Supplied material:
Content starts
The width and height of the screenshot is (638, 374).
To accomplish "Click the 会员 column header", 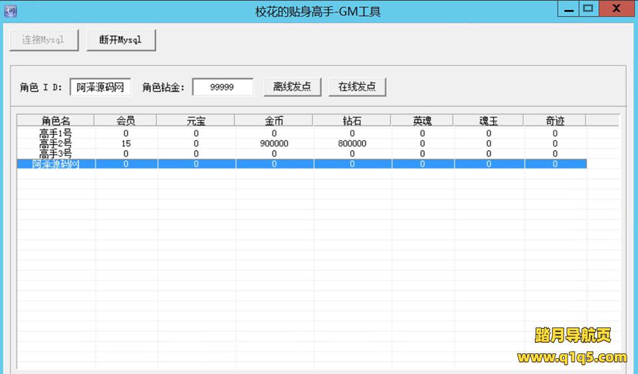I will [126, 121].
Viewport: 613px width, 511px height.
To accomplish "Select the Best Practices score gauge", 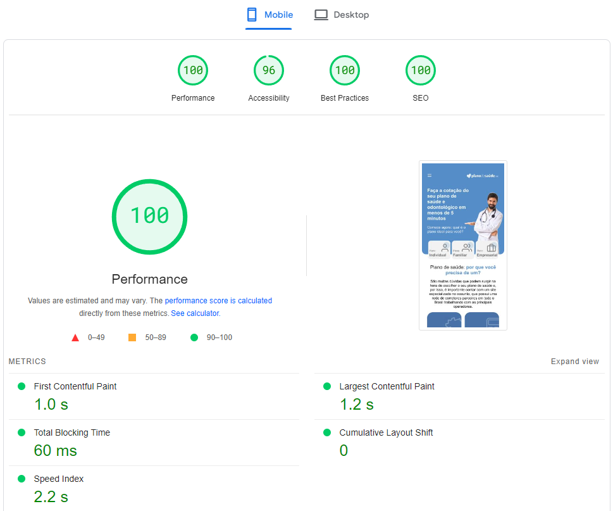I will point(345,70).
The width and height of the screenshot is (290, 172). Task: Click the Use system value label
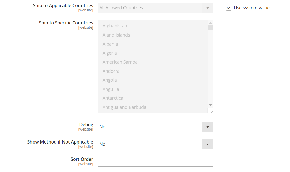(252, 8)
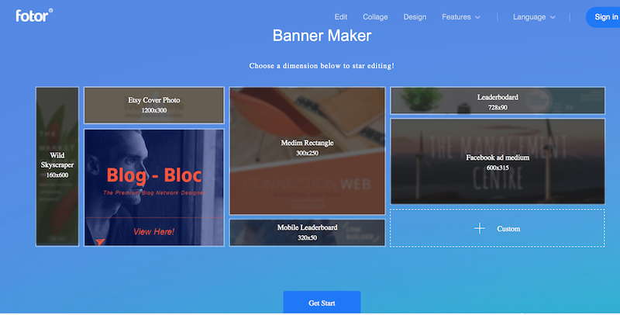Click the Sign in button

[605, 17]
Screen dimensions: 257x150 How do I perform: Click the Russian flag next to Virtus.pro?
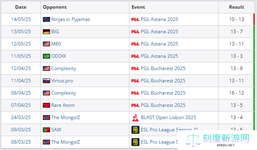pos(46,81)
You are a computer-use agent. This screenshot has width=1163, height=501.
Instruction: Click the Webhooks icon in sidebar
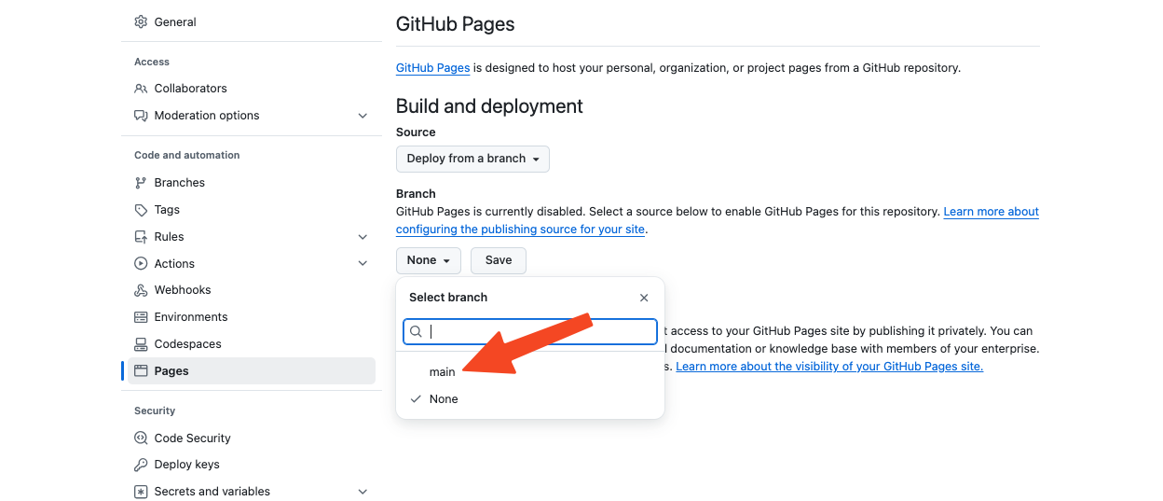pyautogui.click(x=141, y=290)
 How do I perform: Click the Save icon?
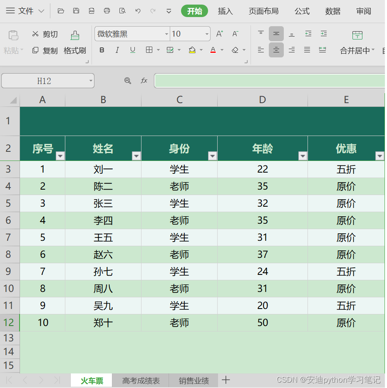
Content ends
Exercise: Return, exactly as they appear, the lines from the line containing "Screen dimensions: 257x150" through the end of the records above, both ends included, without pictures.

Result of this exercise:
Screen dimensions: 257x150 How do I perform: Click the Russian flag next to Virtus.pro?
pos(46,81)
You are a computer-use agent. This screenshot has width=1163, height=501.
Instruction: Click the Webhooks icon in sidebar
pyautogui.click(x=141, y=290)
 How do I perform: Click the Save icon?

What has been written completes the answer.